* [AIM OF THE TASK]: Only one number is wanted here: how many lines of the data hold "target".

* [RECORDED INFORMATION]:

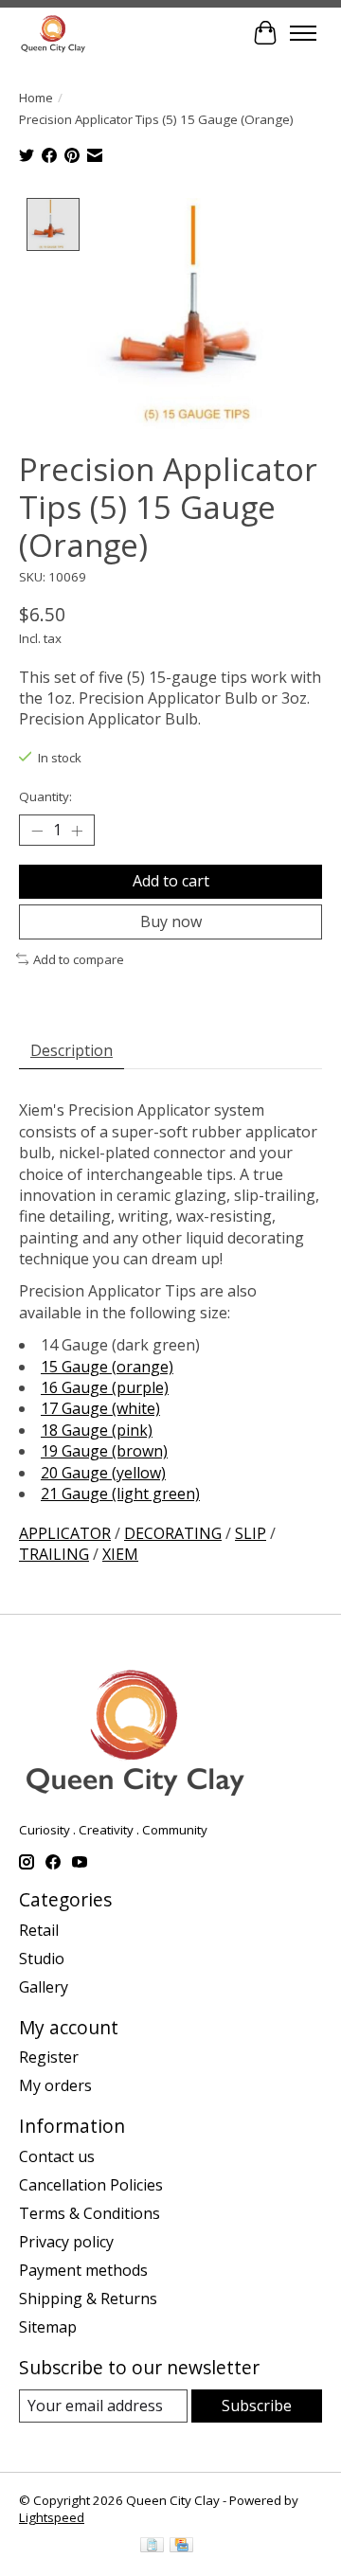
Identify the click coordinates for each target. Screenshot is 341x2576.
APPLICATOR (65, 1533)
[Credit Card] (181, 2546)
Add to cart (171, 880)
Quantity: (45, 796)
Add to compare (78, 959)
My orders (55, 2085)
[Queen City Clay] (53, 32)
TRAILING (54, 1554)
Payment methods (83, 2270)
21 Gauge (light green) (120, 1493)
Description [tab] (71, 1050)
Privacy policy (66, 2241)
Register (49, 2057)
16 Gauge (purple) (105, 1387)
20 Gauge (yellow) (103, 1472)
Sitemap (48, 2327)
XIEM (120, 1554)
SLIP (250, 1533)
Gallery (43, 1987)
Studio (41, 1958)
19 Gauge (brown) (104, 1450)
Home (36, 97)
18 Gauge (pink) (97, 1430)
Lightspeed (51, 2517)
...
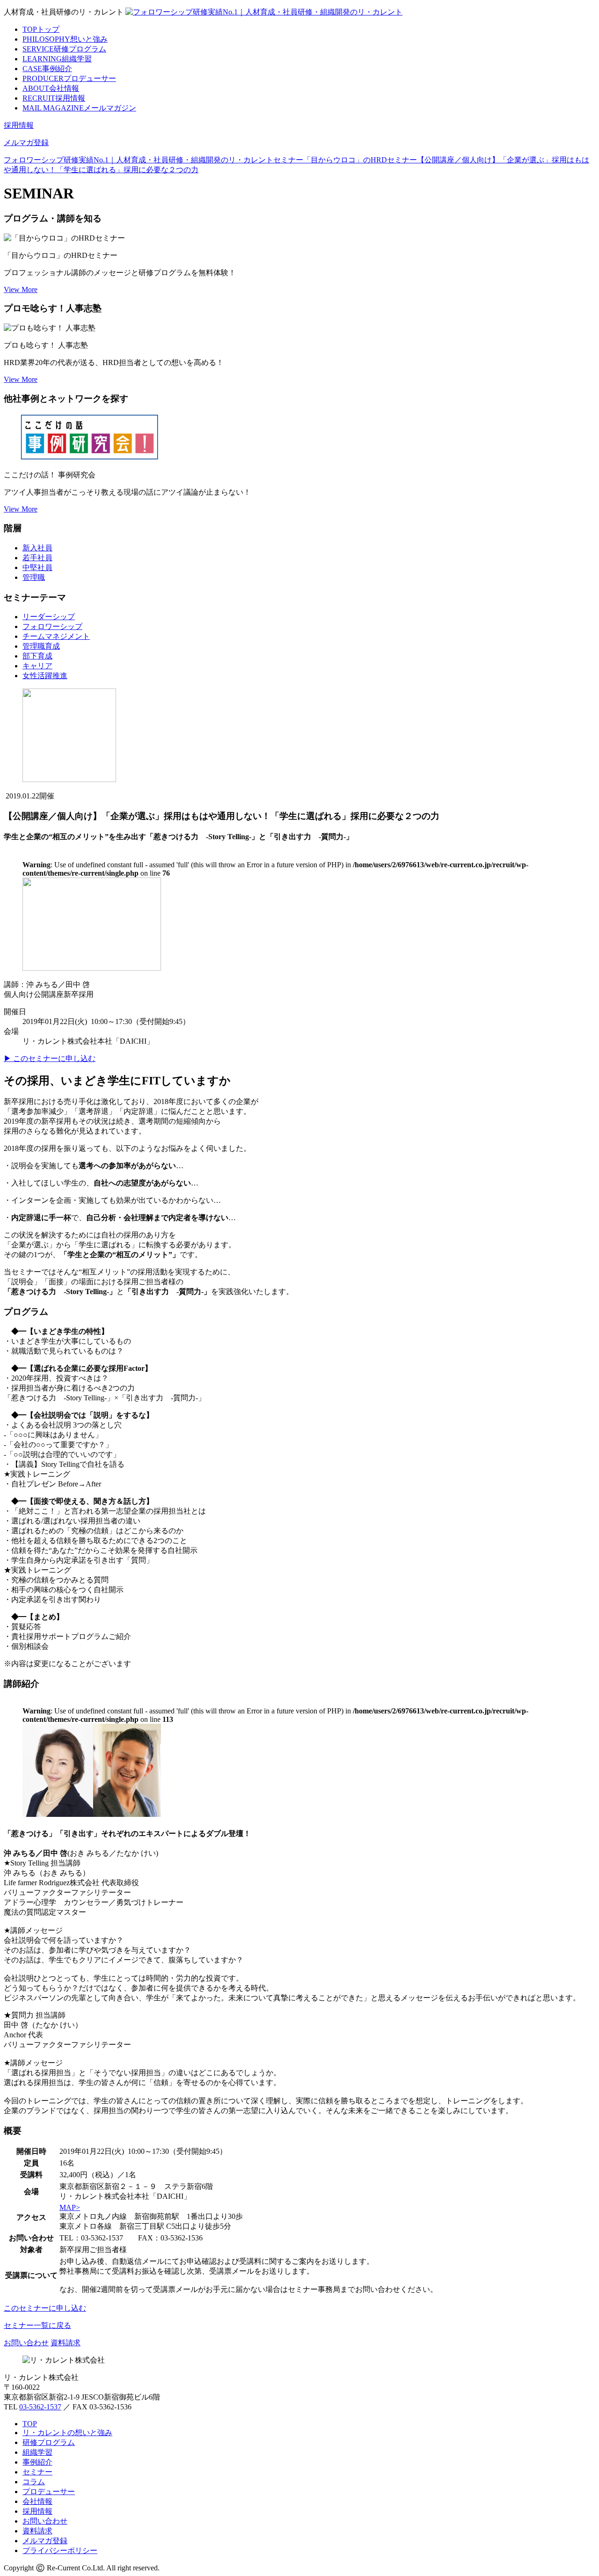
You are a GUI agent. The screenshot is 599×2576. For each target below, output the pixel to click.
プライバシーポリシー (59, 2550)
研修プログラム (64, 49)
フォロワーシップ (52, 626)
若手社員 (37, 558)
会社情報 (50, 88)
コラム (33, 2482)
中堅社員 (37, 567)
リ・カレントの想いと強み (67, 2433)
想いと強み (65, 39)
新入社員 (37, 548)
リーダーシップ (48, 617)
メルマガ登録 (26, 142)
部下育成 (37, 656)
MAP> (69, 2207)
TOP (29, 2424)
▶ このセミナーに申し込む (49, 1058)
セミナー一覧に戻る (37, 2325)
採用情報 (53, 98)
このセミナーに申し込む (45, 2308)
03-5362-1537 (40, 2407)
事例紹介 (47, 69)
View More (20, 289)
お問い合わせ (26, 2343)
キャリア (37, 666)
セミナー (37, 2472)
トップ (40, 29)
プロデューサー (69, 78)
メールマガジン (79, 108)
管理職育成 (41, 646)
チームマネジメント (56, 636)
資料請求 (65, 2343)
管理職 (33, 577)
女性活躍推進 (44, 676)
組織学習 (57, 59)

* [SOLUTION FOR THIS TASK]: 2